I keep going back and forth on this issue. When I started working on the Analects, I was of the view that one should try to read the text independently of the commentarial tradition, so as not to be poisoned by the biases, agendas, etc., of the authors of the various commentaries. We could, I tended to believe, come closest to “pure” interpretation by simply ignoring the commentaries. Years later, I came to think differently about the commentaries. Our readings of the classical texts are inevitably influenced by our teachers, as well as the texts and editions we have read (especially those of us who first encountered Chinese thought in English before understanding Chinese). Like it or not, I came to believe, we are influenced in our readings by the commentarial tradition, and thus we need to understand the commentaries, in order to discover where our assumptions about the classical texts come from, as well as the strength or weakness of the arguments for them. Reading the Zhu Xi commentary on the Analects in particular opened my eyes to this necessity.

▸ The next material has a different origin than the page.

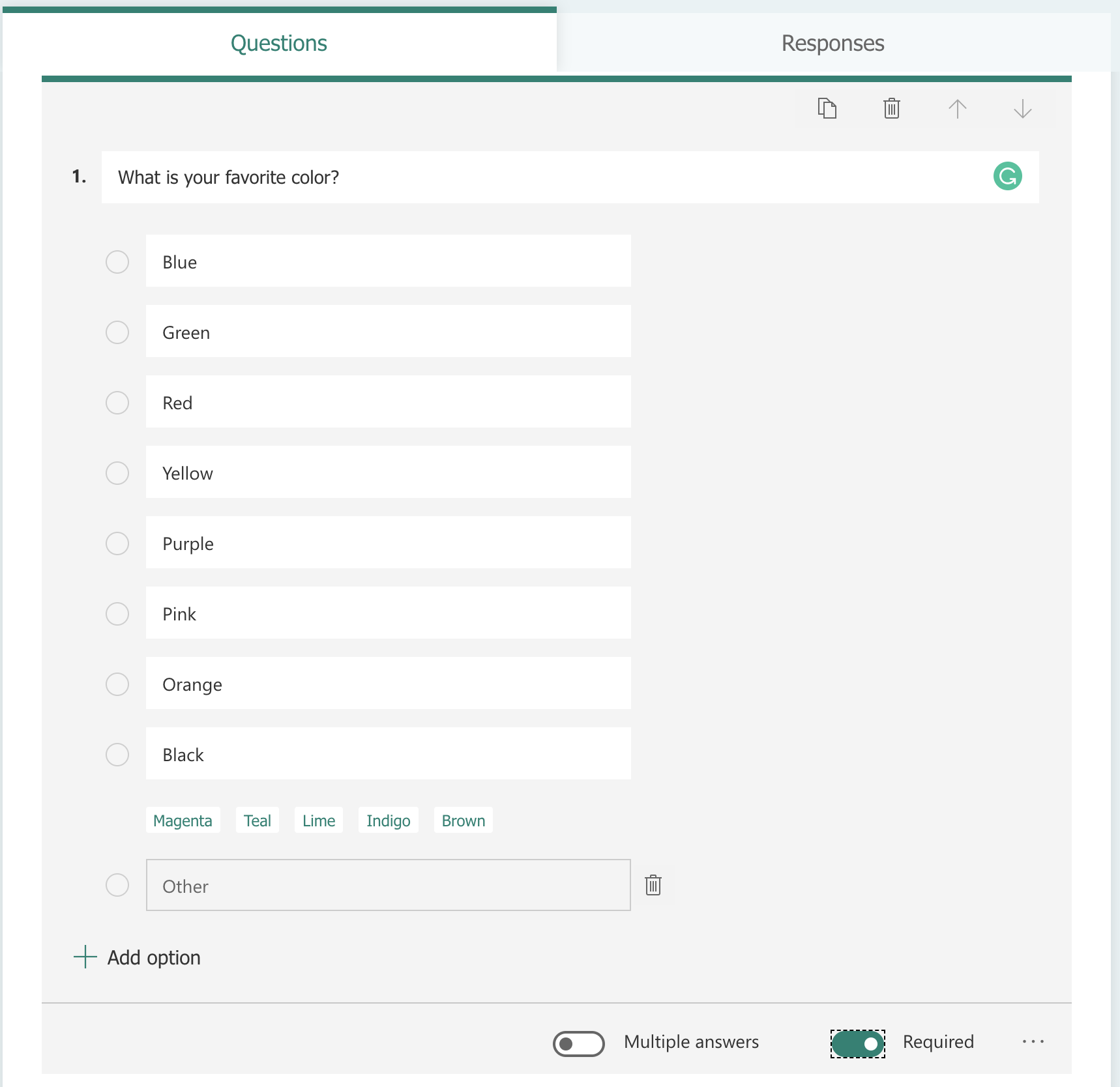
Task: Add Teal as suggested option
Action: pyautogui.click(x=257, y=820)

Now, after even more years, I find my attitude to the commentaries on the Analects taking another turn in a different direction. My current view is something like this: the commentaries are often philosophically interesting in their own right, but they are not very useful for helping clear up difficulties in the Analects or in explaining the roots of many of the assumptions we bring to the text. Looking to Zhu Xi to find the roots of a “psychological” reading of certain concepts in the Analects, for example, is useful in that it helps explain Zhu Xi’s own philosophical agenda, but it is of limited use in discovering whether or not such a reading is justified. Certainly looking to Zhu Xi’s arguments themselves can tell us whether his reasons for holding his views were good ones, but even if we discover that they were not, we cannot from this show that there are no good reasons for holding his views, or that his view of the Analects in general is not the “right” reading of it, in terms of understanding what views the authors of the Analects actually held and took themselves to be presenting.

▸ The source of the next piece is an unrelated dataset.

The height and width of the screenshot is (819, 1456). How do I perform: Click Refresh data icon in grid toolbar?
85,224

In many ways, looking to the vast commentarial literature on the Analects muddies the water, and one can all-too-easily get caught up in the commentaries and differences or arguments between the various philosophers and scholars involved. Often the commentaries on the Analects and other classical texts were not really about these texts at all, but were primarily tools in debates between the authors and other opposing thinkers of their time. To look to these commentaries as ways of understanding the Analects and classical texts, then, is like looking to Aquinas to understand Aristotle, or to Plotinus to understand Plato. Even though there was clearly influence, the concerns were different, and the philosophical views were different. And, most importantly, the later philosophers were not explicitly engaged in the project of interpreting the earlier philosophers, but rather in advancing their own positions.
“Commentary” then can be misleading in China. Everyone took themselves to be following the model of Confucius, 述而不作, because this was orthodox–but within the guise of Confucianism the authors of the commentaries were primarily developing their own views.
Thus, I think, interpreters of the classical texts have got to be careful in using the commentaries. Getting absorbed in the commentaries, we can quickly get away from the original text and swept up into the issues the commentators were concerned with. Then we find ourselves, as they did, not working on the Analects or other classical texts at all, but engaged in internal debates which used the classical texts as tools for expressing new views.